• **PROVIDED DATA**:
---------------

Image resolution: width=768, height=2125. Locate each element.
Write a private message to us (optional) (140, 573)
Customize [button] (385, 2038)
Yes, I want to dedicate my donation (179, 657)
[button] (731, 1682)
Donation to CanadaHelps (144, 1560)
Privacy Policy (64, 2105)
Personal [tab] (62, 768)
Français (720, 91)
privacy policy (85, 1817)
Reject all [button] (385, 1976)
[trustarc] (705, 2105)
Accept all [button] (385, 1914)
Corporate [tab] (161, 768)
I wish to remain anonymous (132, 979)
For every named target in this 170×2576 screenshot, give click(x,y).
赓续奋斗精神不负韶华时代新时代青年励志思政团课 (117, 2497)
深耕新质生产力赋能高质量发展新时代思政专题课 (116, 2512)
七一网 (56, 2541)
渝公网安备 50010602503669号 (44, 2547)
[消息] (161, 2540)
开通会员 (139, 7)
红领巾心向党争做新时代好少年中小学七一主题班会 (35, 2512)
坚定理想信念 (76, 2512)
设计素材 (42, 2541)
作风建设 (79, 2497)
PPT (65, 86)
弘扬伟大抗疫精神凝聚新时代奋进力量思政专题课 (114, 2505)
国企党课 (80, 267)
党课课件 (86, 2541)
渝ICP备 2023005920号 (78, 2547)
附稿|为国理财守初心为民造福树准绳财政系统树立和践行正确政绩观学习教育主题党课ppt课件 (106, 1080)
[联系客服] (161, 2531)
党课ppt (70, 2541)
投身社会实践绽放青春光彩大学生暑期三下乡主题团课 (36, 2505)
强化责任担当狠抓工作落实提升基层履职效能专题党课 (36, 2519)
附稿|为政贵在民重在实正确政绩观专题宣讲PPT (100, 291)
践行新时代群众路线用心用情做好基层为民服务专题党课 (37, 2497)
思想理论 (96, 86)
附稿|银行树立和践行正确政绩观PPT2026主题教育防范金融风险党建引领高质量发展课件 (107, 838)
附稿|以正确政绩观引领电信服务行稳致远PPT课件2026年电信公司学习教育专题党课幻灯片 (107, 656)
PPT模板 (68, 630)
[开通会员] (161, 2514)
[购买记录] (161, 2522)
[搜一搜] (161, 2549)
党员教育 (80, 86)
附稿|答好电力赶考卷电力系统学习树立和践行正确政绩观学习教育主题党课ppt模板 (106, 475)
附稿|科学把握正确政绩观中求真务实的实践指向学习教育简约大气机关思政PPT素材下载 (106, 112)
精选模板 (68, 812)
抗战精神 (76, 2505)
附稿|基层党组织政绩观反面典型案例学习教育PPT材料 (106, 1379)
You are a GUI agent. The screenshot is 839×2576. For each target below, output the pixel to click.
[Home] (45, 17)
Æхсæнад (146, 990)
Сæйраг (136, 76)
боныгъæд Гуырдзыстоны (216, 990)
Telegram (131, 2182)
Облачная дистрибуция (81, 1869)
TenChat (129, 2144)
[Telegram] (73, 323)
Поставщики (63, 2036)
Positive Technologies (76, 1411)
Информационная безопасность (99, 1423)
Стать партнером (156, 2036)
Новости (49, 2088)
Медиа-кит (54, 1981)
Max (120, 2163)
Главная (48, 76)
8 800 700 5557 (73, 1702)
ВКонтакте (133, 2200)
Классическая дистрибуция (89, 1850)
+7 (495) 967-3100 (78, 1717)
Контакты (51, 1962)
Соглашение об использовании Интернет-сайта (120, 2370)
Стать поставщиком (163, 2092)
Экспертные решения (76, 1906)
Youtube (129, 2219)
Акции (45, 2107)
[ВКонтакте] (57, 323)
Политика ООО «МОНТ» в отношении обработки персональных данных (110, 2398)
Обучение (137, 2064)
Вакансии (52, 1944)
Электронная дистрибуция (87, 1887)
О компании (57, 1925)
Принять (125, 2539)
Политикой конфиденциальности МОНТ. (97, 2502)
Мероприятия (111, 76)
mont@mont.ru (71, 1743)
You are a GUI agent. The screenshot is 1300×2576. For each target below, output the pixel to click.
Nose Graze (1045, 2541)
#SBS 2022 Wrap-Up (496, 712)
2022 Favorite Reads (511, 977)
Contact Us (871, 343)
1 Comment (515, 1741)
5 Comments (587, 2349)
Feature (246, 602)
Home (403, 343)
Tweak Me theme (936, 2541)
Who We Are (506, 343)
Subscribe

---------------

Everything above from the line containing "Электронная дистрибуция (87, 1887)" down to the line containing "Nose Graze (1045, 2541)" should be copied exactly, both end lines included, and nothing else.

Электронная дистрибуция (87, 1887)
О компании (57, 1925)
Принять (125, 2539)
Политикой конфиденциальности МОНТ. (97, 2502)
Мероприятия (111, 76)
mont@mont.ru (71, 1743)
You are a GUI agent. The screenshot is 1300×2576. For each target below, output the pixel to click.
Nose Graze (1045, 2541)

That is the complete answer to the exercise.